## [DATA IN THIS EXERCISE]

* * * * * * * * *

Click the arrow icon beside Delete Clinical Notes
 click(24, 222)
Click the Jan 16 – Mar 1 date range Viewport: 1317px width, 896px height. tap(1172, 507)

* * * * * * * * *

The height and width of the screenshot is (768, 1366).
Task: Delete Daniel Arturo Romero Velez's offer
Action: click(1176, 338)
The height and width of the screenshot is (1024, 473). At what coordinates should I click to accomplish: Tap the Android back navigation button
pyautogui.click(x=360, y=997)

* * * * * * * * *

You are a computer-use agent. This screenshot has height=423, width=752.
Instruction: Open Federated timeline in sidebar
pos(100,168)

* * * * * * * * *

## [WORK INSTRUCTIONS]
Go to the line in the material above that contains "Click the arrow" and copy exactly from there through the line that contains "Click the Jan", stopping after it.

## [ANSWER SECTION]
Click the arrow icon beside Delete Clinical Notes
 click(24, 222)
Click the Jan 16 – Mar 1 date range Viewport: 1317px width, 896px height. tap(1172, 507)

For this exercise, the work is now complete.